- **Assignment**: Look for the word "computer" in the data below, and copy every line that holds it.

☆ ☆ ☆ ☆ ☆ ☆ ☆

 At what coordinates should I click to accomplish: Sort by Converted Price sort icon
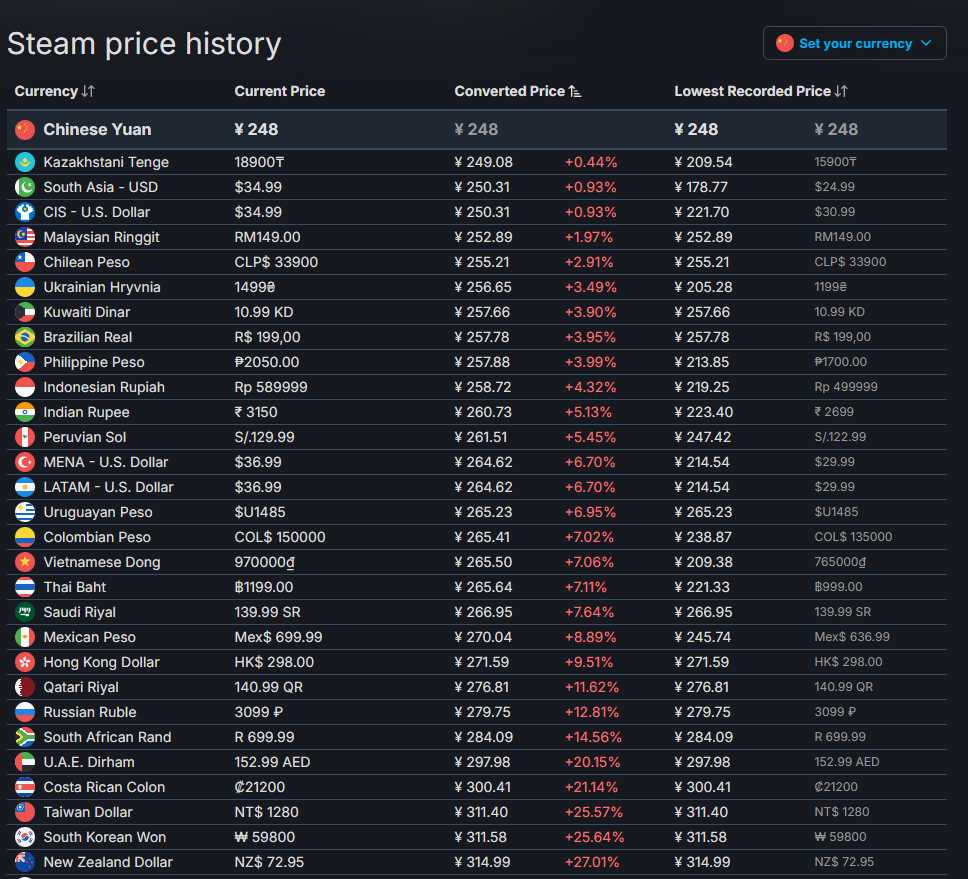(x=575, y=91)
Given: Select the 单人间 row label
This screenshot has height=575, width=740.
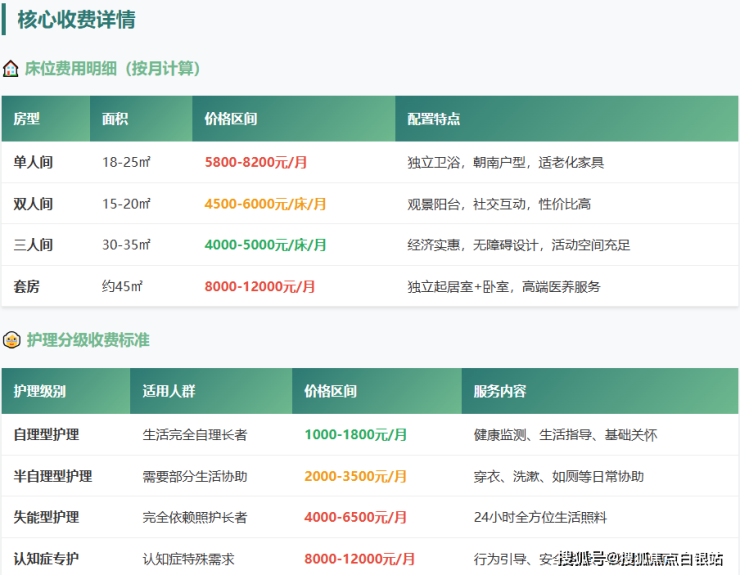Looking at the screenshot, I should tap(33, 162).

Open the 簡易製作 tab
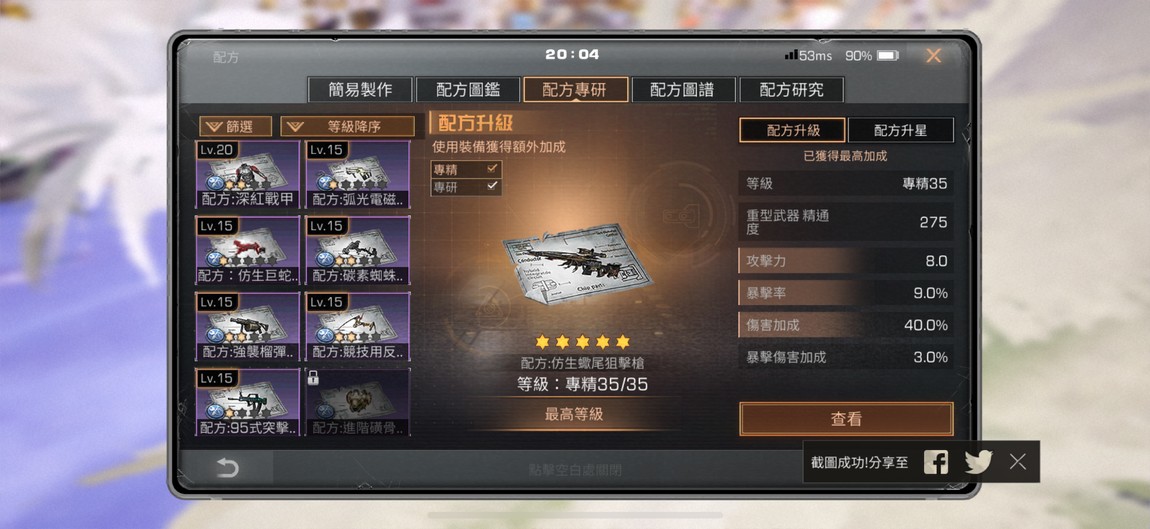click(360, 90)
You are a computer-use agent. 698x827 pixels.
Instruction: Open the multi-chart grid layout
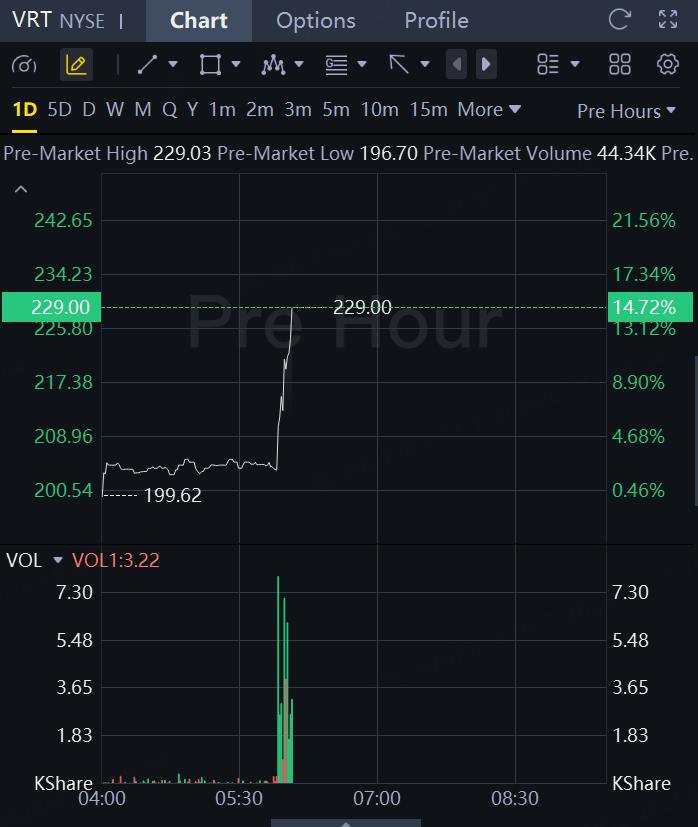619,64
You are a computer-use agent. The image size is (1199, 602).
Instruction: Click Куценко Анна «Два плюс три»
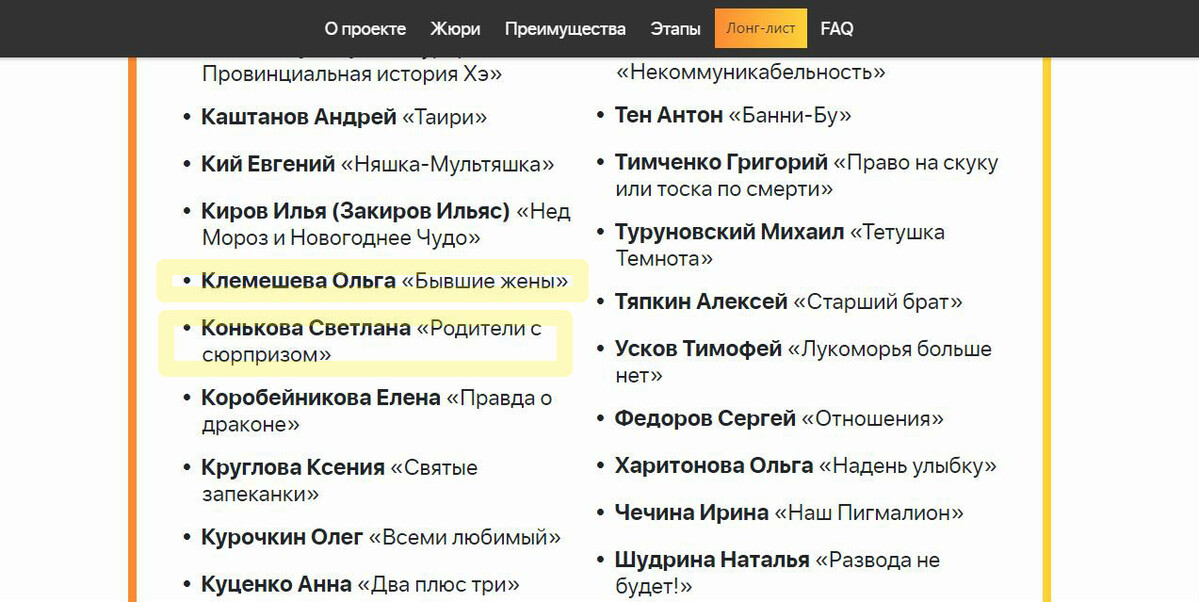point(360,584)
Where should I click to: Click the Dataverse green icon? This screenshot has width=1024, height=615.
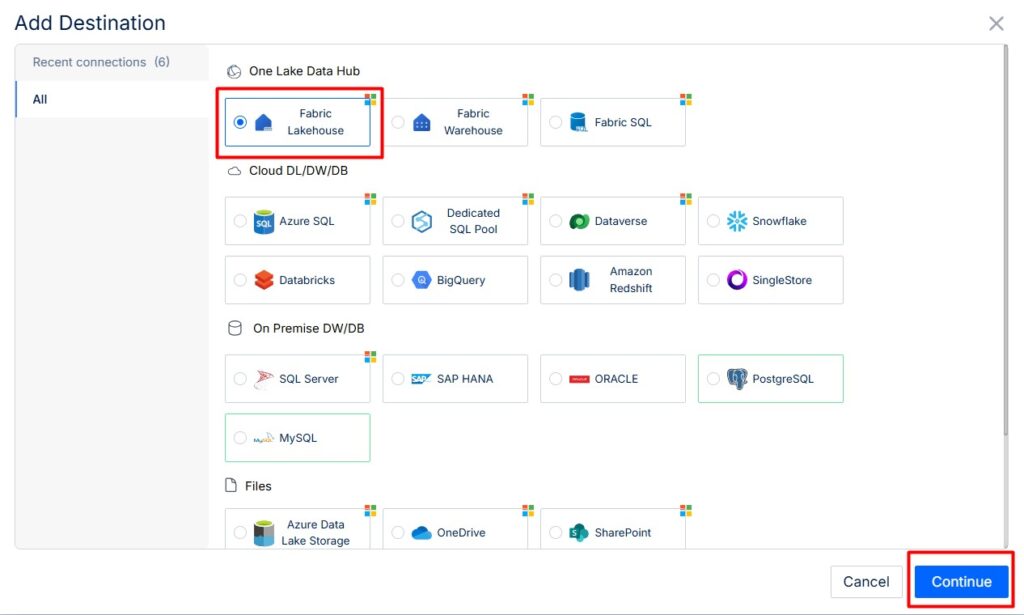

☆ ☆ ☆ ☆ ☆ ☆ ☆

- **Exercise response**:
You are a computer-use agent. 698x827 pixels.
You are a computer-use agent. The image size is (1199, 602).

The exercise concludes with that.